Trecho
===============

Monólito de calcário de 40 metros em Imereti com uma igreja medieval no topo, visitável a partir de mirante livre no vale.

Localização no Cáucaso

Descrição

A primeira imagem do Pilar de Katsji vista da estrada desconcerta: um monólito de rocha calcária que emerge verticalmente do fundo de um vale arborizado de Imereti, como um enorme dente partido do chão. A olho nu, lá de baixo, distinguem-se os muros de uma pequena construção no topo plano — cerca de 150 metros quadrados onde os monges medievais ergueram a Igreja de São Máximo o Confessor e várias celas. A coluna mede aproximadamente 40 metros de altura e o contraste entre a verticalidade do monólito e a floresta que o rodeia é o que mais chama a atenção ao chegar.

O acesso ao mirante inferior, sinalizado a partir do estacionamento, é livre e não requer nenhuma autorização. Dali fotografa-se o pilar de frente e pode-se ler bem a silhueta das ruínas lá em cima. Subir ao topo é outra história: exige equipamento de escalada especializado, guia certificado e, dependendo da temporada, autorização prévia. A maioria dos visitantes fica embaixo, o que já é suficiente para entender a escala do lugar.

O entorno imediato é um vale do rio Katsji com trilhas que contornam a base do monólito. Não há aglomerações — o lugar está bastante fora dos circuitos habituais — e a floresta amortece o som até o silêncio ficar quase completo. Em dias nublados o Pilar de Katsji pode ficar envolto em névoa baixa, o que muda a perspectiva em relação aos dias de sol. Não há entrada nem bilheteria no mirante; o acesso é gratuito.

===============

Tarefa
Reescreva tudo o que vai de "O entorno imediato" até "acesso é gratuito." no texto sobre o Pilar de Katsji, trocando "trilhas" por "caminhos".

===============

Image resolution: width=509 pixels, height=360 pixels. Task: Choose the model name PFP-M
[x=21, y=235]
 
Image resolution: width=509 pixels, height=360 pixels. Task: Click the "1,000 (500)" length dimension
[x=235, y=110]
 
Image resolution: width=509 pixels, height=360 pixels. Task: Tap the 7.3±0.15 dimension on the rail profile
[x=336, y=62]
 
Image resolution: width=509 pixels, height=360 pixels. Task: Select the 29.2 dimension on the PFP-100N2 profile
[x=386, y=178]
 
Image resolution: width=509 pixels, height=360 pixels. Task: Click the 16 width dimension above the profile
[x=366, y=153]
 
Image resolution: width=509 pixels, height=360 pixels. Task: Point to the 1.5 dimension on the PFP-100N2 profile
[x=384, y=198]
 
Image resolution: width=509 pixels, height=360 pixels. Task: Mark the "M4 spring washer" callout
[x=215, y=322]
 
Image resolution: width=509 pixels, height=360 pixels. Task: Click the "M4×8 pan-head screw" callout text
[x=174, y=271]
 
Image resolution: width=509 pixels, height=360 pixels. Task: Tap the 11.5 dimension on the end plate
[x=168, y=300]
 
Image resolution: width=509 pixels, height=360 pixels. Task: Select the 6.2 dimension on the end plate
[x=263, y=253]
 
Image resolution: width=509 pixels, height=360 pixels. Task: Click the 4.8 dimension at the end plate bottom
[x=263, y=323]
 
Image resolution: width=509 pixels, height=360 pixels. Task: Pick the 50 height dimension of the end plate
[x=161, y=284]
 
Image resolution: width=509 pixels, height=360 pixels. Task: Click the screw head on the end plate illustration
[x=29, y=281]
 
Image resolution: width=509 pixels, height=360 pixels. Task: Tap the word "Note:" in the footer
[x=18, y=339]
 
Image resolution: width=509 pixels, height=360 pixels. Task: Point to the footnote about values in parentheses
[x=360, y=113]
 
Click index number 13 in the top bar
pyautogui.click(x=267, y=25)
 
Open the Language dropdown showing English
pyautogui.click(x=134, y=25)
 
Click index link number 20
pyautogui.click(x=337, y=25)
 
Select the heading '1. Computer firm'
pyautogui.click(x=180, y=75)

===============

Resposta
O entorno imediato é um vale do rio Katsji com caminhos que contornam a base do monólito. Não há aglomerações — o lugar está bastante fora dos circuitos habituais — e a floresta amortece o som até o silêncio ficar quase completo. Em dias nublados o Pilar de Katsji pode ficar envolto em névoa baixa, o que muda a perspectiva em relação aos dias de sol. Não há entrada nem bilheteria no mirante; o acesso é gratuito.